EDIT: The sort kernel (a little shortened):
__global__ void sort(Elements* nearest)
{
ThreadIndex idx = index();
__shared__ Elements temp[MAX_ELEMENTS];
__shared__ int index_cache[MAX_ELEMENTS];
temp[idx.x] = nearest[idx.x];
WeightedElements elem = temp[idx.x];
__syncthreads();
int c = 0;
// some index crunching
nearest[idx.x] = temp[c];
}
The basic reason for this is down to code generation by the compiler. PTX assembler has different virtual register state spaces for floating point and integer, and it (I think) isn't possible to perform a 64 bit load into two registers in different state spaces. So the compiler emits two 32 bit loads in the mixed integer/float struct, but can emit a 64 bit vector load into two registers in the float/float struct case.
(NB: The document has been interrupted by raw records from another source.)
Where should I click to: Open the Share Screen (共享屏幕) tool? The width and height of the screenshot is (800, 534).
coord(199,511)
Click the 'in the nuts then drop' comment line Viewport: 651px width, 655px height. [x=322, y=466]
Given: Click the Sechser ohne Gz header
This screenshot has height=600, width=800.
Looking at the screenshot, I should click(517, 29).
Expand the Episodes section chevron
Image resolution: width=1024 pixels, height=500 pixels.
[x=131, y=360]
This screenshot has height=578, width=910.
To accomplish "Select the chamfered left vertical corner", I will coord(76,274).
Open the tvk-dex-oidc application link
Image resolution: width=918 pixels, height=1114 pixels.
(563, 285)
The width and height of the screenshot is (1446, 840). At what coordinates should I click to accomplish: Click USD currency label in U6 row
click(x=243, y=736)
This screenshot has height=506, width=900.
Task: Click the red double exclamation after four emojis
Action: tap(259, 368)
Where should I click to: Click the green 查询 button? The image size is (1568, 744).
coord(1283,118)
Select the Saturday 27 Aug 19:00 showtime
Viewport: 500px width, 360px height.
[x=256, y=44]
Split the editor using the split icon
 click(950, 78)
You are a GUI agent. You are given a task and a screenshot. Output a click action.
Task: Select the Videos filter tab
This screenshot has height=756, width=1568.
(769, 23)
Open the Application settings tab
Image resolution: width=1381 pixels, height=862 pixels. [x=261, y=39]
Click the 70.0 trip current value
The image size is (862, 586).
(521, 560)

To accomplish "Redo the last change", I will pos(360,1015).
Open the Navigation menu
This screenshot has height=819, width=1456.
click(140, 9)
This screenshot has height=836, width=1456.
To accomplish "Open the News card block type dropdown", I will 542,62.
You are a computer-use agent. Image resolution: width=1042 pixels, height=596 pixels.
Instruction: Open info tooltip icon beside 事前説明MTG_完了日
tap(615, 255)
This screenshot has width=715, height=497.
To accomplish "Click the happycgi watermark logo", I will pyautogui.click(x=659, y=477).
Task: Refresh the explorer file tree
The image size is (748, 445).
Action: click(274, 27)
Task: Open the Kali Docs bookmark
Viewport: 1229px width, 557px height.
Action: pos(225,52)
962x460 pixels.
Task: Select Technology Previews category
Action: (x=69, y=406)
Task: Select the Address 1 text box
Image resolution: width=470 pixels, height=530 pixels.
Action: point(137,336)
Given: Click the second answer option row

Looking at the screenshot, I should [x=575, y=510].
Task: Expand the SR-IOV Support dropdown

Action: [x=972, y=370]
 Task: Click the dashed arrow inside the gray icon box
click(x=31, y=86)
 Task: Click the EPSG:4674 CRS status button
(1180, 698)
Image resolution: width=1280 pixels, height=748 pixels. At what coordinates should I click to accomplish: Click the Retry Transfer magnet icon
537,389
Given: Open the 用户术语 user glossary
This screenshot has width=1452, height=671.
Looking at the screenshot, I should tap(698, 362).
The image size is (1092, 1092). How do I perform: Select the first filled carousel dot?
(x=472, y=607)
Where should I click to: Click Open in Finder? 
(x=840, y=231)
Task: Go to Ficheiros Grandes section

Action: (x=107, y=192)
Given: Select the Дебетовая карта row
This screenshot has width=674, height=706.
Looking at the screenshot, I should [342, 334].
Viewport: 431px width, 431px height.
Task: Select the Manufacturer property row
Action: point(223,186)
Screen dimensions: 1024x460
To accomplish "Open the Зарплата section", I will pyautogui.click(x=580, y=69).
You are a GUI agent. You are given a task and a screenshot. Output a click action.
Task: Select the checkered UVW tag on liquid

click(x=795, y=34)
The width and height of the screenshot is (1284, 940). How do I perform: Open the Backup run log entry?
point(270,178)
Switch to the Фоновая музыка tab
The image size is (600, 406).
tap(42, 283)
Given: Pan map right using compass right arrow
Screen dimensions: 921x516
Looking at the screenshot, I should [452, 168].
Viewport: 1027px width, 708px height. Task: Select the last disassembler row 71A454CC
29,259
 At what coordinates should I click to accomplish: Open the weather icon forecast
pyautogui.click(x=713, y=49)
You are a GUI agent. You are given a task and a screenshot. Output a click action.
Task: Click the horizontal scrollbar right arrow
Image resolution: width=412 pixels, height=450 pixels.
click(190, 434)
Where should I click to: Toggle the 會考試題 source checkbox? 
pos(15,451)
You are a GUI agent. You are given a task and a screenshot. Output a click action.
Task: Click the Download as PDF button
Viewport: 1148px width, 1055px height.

This can be illustrated by considering the following model of your code:
struct __align__(8) ElementsB
{
float weight;
float value;
};
struct __align__(8) ElementsA
{
float weight;
int value;
};
template<typename T>
__global__ void kernel(const T* __restrict__ in, T* __restrict__ out, bool flag)
{
int idx = threadIdx.x + blockIdx.x * blockDim.x;
T ival = in[idx];
if (flag) {
out[idx] = ival;
}
}
template __global__ void kernel<ElementsA>(const ElementsA *, ElementsA *, bool);
template __global__ void kernel<ElementsB>(const ElementsB *, ElementsB *, bool);
Here we have the two structures you mentioned, and a simple templated kernel instantiated for both types. If we look at the PTX emitted by the compiler for sm_20 (CUDA 5.0 release compiler), the differences are obvious. For the ElementsA
instance:
ld.param.u32 %r4, [_Z6kernelI9ElementsAEvPKT_PS1_b_param_0];
ld.param.u32 %r5, [_Z6kernelI9ElementsAEvPKT_PS1_b_param_1];
ld.param.u8 %rc1, [_Z6kernelI9ElementsAEvPKT_PS1_b_param_2];
cvta.to.global.u32 %r1, %r5;
cvta.to.global.u32 %r6, %r4;
.loc 2 16 1
mov.u32 %r7, %ntid.x;
mov.u32 %r8, %ctaid.x;
mov.u32 %r9, %tid.x;
mad.lo.s32 %r2, %r7, %r8, %r9;
.loc 2 18 1
shl.b32 %r10, %r2, 3;
add.s32 %r11, %r6, %r10;
ld.global.u32 %r3, [%r11+4]; // 32 bit integer load
ld.global.f32 %f1, [%r11]; // 32 bit floating point load
(comments added for emphasis)
and for the Element B
instance:
ld.param.u32 %r3, [_Z6kernelI9ElementsBEvPKT_PS1_b_param_0];
ld.param.u32 %r4, [_Z6kernelI9ElementsBEvPKT_PS1_b_param_1];
ld.param.u8 %rc1, [_Z6kernelI9ElementsBEvPKT_PS1_b_param_2];
cvta.to.global.u32 %r1, %r4;
cvta.to.global.u32 %r5, %r3;
.loc 2 16 1
mov.u32 %r6, %ntid.x;
mov.u32 %r7, %ctaid.x;
mov.u32 %r8, %tid.x;
mad.lo.s32 %r2, %r6, %r7, %r8;
.loc 2 18 1
shl.b32 %r9, %r2, 3;
add.s32 %r10, %r5, %r9;
ld.global.v2.f32 {%f9, %f10}, [%r10]; // 64 bit float2 load
The reason there is no performance penalty between the two is that the underlying hardware uses 128 byte fetches for coalesced warp level loads, and in both cases the transactions result in the same pair of 128 byte fetches.